Health and hope for mothers
MANILA, Philippines - In the fourth-class municipality of Lapuyan in Zamboanga del Sur, about 80 percent of the residents belong to the Subanen tribe. The Subanen practice various birthing rituals and hold a lot of pregnancy-related beliefs. Sometimes, these rituals go against what modern science dictates, resulting in poor maternal health and placing a lot of new mothers and infants at risk.
Mayor Daylinda Sulong, a Subanen herself, knows only too well that culture has to be a factor in formulating the health policy in her municipality.
In 2010, the local government partnered with the Zuellig Family Foundation (ZFF) as part of its Community Health Partnership Program. Over the past two years, it has made headway in the health outcomes of more than 50 municipalities nationwide.
Lapuyan is just one of the 12 rural municipalities that belong to the second batch of ZFF’s partners. Collectively, the 12 towns’ health indicators, such as maternal and infant mortality ratios, facility-based deliveries and malnutrition rates, have improved dramatically in just a span of two years under the partnership.
In Lapuyan, one of the key reforms this partnership has made possible is the compromise between culture and modern medicine. While the idea of giving birth outside their homes goes against traditional beliefs, maternal and infant deaths have been blamed on risky home deliveries without the supervision of skilled birth attendants, says Sulong.
She consulted with tribal and religious leaders and explained to them the risks involved. “I realized that there is no need for culture and medicine to clash if we just try to understand each other,” she says.
Maternal shelters were also built beside birthing clinics to guarantee the safety of new mothers and babies right after delivery.
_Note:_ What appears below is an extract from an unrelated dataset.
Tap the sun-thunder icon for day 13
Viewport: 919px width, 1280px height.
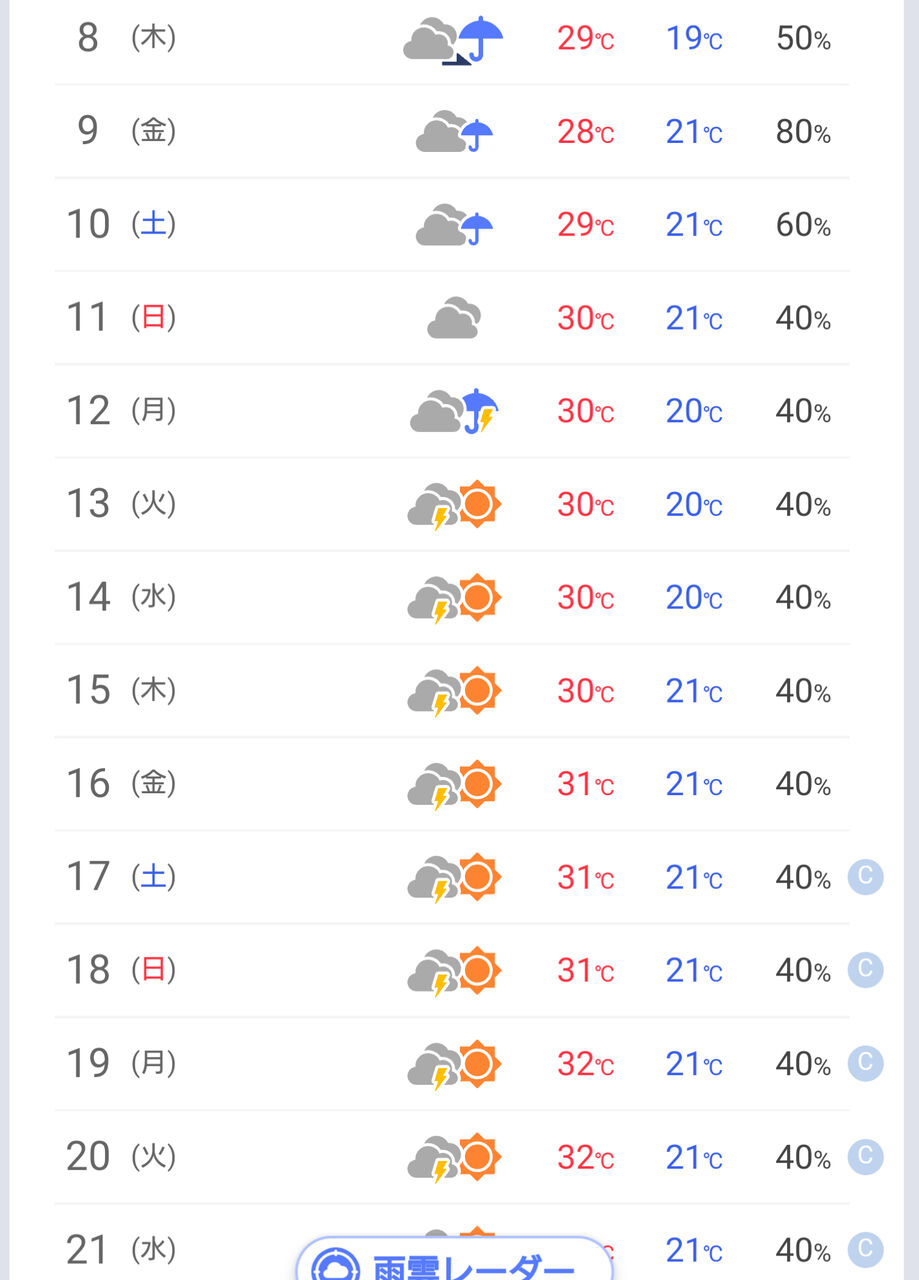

This has been especially helpful to those who live in remote areas.
To further boost maternal health, the Rural Health Unit was made operational 24/7. An additional two birthing units were built in far-flung villages. Midwives and nurses, who live at or near these centers, are stationed at the clinics during the day and remain on call at night.
As a result, facility-based deliveries have gone up from three percent in 2009 to 60 percent. Both maternal and infant deaths have been zero since 2011. Allocation for health had surpassed the 15 percent recommended level, and every year, P500,000 is allotted to increase enrollment in PhilHealth.
In Daram, Samar, another ZFF partner municipality, the mayor worked from the ground up, empowering his barangay health workers with key institutional and legal reforms.
Double-digit infant deaths due to sepsis alarmed the town’s local leadership, says Mayor Lucia Astorga. Partly to blame was the town’s rough terrain, Astorga adds. Going from one community to the next requires boat rides or long hikes around a mountain, a task that had dampened the resolve of some health workers.
In partnership with ZFF, Daram implemented a performance management system, which would clearly outline roles and targets for all municipal health personnel. This had allowed leaders, such as municipal health officer Khrystina Mabutin, to pinpoint gaps in health service delivery and address them.
This monitoring and evaluation process inspired the health team to step up their efforts. Midwives worked closely with barangay captains and health workers. While the challenging terrain is still a challenge, the health team of Daram now know where to direct their limited resources. Facility-based deliveries have increased from a mere four percent in 2009 to 65 percent.
In the fourth-class municipality of Minalabac, Camarines Sur, Mayor Gil Basmayor admitted that he would rather build roads and bridges than invest in health. This was until he got initiated into ZFF’s Community Partnership Program.
But Minalabac’s grim health picture was already difficult to ignore. In its worst year, the agricultural town recorded the worst malnourishment rate in the entire Bicol region, owing to the string of typhoons that hit the town and paralyzed its rice and coconut production. Residents used to rely on themselves for health-related services, and allocation for health was a dismal four percent of the budget, way below the ideal 15 percent.
Today, Basmayor can be seen going around the town’s seven birthing clinics to personally talk to new mothers. “If you want to solve the problem, you have to know what the problem is,” he said. Basmayor adds he was surprised that the municipality actually had a lot of unused health-related data.
“We had a community-based monitoring system that was put in place to determine where government needs to focus its efforts. We had data on maternal deaths, tuberculosis, malnourishment, pregnancy-related deaths, and more. It was just a matter of making use of those data,” he said.
The response of the community was overwhelming. When he needed to beef up the health budget and consequently cut other departments, he heard no complaints. In less than a year, the clinics that used to be just empty are now crowded with people even before they open at 7 a.m. From two birthing facilities, the town now has seven strategically located and equipped units.
Facility-based deliveries went from 15 percent in 2009 to 78 percent. No maternal deaths had been recorded in Minalabac since 2010. Pregnant women have 24-hour access to medical advice and an ambulance in case of emergency.
These mayors, together with ZFF, prove that even in the most remote areas, enduring partnerships between the private and public sectors ensure that more lives will be saved.